For the controlled system with different time delays, Fig. 16 shows the variation of energy transmissibility under feedback gain \(\zeta _2 =0.5\). As time delay increases, the maximum of the transmissibility increases and also shifts toward higher frequencies. Meanwhile, the jump will occur when time delay \(\tau _0 ={3\pi }/8\). The increase in time delay produces adverse influences on the energy transmissibility as shown in Fig. 16, and thus, the control scheme with very small time delay is preferable to control vibration.

Fig. 16
figure 16

Transmissibility curves with different time delays for controlled system

8 Conclusions

This paper has been concerned with the time-delayed cubic velocity feedback and base-excited vibration isolators whose elastic properties are modeled by a certain real-power restoring force and a damping force.
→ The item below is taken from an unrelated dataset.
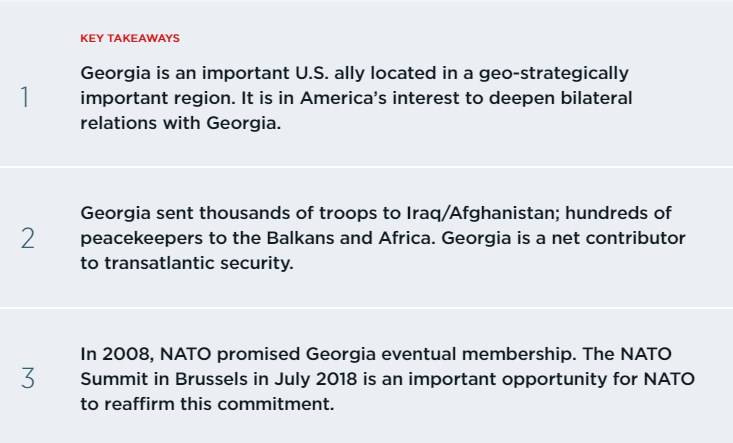Viewport: 733px width, 443px height.
Task: Click the white divider between takeaways 1 and 2
Action: point(366,166)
Based on the method of multiple scales, the steady-state responses and their dynamical stability have been analyzed. The isolation system indicates the softening behavior for under-linear restoring force and hardening behavior for over-linear restoring force, and thus, multi-valued responses with frequency island phenomenon are induced. Particularly, five-valued responses in which two of them are stable have been observed for under-linear restoring force. This result is confirmed by the direct numerical simulation and stability analysis. Meanwhile, the classification of the steady-state solutions is also discussed, and interesting dynamic characteristics are found. In order to avoid the appearance of the jump phenomenon, a design criterion is also derived.

To illustrate the effect of feedback parameters on the system response, the concept of the equivalent damping is proposed. The size, shape and location of stable and unstable regions depend on the system parameters and the feedback control gains. In addition, to control the resonance level under a specified value, the feedback parameters are determined by the frequency response together with stability boundaries which must be utilized to exclude the unstable parameter combinations. Finally, the energy transmissibility of the controlled system is studied. The feedback gain can suppress the maximum of the transmissibility in the resonance region and keep unchanged in the high frequency range where vibration isolation is needed.